Spark JVM Tuning Executor memory and connection wait long _spark performance optimization

Source: Internet
Author: User
Tags shuffle
Executor out of heap memory

Sometimes, if your spark job deals with a particularly large amount of data, hundreds of millions of of the data, and then spark the job one time, and occasionally the error, shuffle file cannot find,executor, task Lost,out of memory (memory overflow) ;

It may be that the executor of the heap is not sufficient, causing the executor to overflow in the process of running, and then may cause subsequent stage tasks to be pulled from some executor to fetch the shuffle map output file , but the executor may have been hung up, and the associated block manager is missing, so it is possible to report shuffle output file not found;resubmitting Task;executor lost Spark the job completely collapsed.

In this case, you can consider adjusting the executor of the heap memory. It may be possible to avoid the error; In addition, sometimes, the external memory regulation of the larger time, for performance, will also bring a certain degree of improvement.

The executor ran, suddenly ran out of memory, the heap of memory is not enough, may be oom, hang off. Block manager is gone and the data is lost.

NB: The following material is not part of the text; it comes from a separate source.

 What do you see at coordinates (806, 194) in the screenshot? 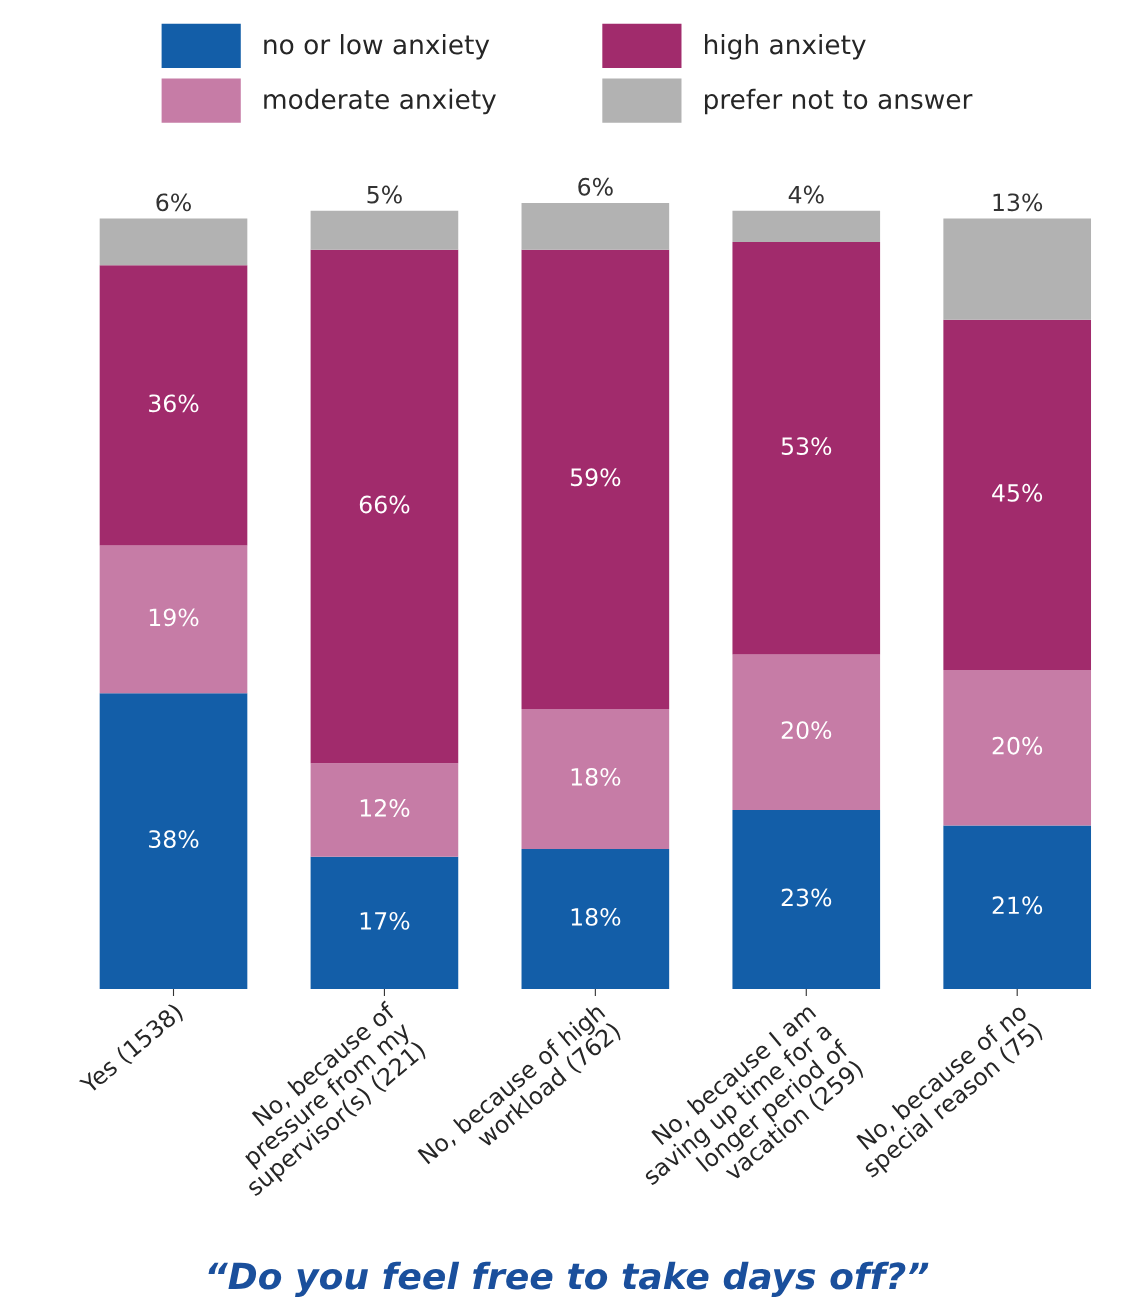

If at this point, Stage0 's executor is dead, block manager is gone; at this point, Stage1 's executor task, though driver, gets the address of its own data. , but actually to find the other side of the block manager to get the data, is not get the time, will run the job (jar) in Spark-submit, client (standalone client, yarn client), Log will be printed on this machine
Shuffle output file not found ...
Dagscheduler,resubmitting task, will hang up all the time. Repeatedly hung out several times, repeated the error several times


By default, the outer memory limit of this heap is about 300 m; later we usually in the project, the real processing of large data, there will be problems, causing the spark job repeatedly crashes, unable to run, this time to adjust this parameter, to at least 1G (1024M), or even 2G, 4G. Usually this parameter is adjusted up later, will avoid some JVM oom abnormal problem, at the same time, will let the whole spark the performance of the job, get a bigger promotion.



At this point, there will be no response, unable to establish a network connection; Spark the default network connection is long, 60s, and if you can't connect to 60s, you will fail.

A situation, occasionally so-and-so file. A string of file IDs. UUID (DSFSFD-2342VS--SDF--SDFSD). Not found. File lost.

In this case, it is most likely that there is a executor of that data in the JVM GC. So when you pull the data, you can't build the connection. Then after the default 60s, the direct declaration fails.
The number of errors, several times pulled out of the data, may lead to the collapse of spark operations. may also lead to Dagscheduler, repeated submissions several times stage. TaskScheduler, submit several tasks over and over again. Greatly prolong the running time of our spark job.


You can consider adjusting the timeout length of the connection.
/usr/local/spark/bin/spark-submit \--class com.ibeifeng.sparkstudy.WordCount \--num-executors--driver-memory 6g \--executor-memory 6g \--executor-cores 3 \--master yarn-cluster \--queue root.default \--conf spark.yarn.executor.me moryoverhead=2048 \ "This is yarn, not with yarn is standalone"--conf spark.core.connection.ack.wait.timeout=300 \/usr/local/ Spark/spark.jar \ ${1}
Spark-submit script inside, to use the--conf way, to add the configuration, must pay attention to ... Remember, not in your spark job code, with the new sparkconf (). Set () This way, don't set it, it's no use. Be sure to set it in the Spark-submit script.

Contact Us

The content source of this page is from Internet, which doesn't represent Alibaba Cloud's opinion; products and services mentioned on that page don't have any relationship with Alibaba Cloud. If the content of the page makes you feel confusing, please write us an email, we will handle the problem within 5 days after receiving your email.

If you find any instances of plagiarism from the community, please send an email to: info-contact@alibabacloud.com and provide relevant evidence. A staff member will contact you within 5 working days.

A Free Trial That Lets You Build Big!

Start building with 50+ products and up to 12 months usage for Elastic Compute Service

  • Sales Support

    1 on 1 presale consultation

  • After-Sales Support

    24/7 Technical Support 6 Free Tickets per Quarter Faster Response

  • Alibaba Cloud offers highly flexible support services tailored to meet your exact needs.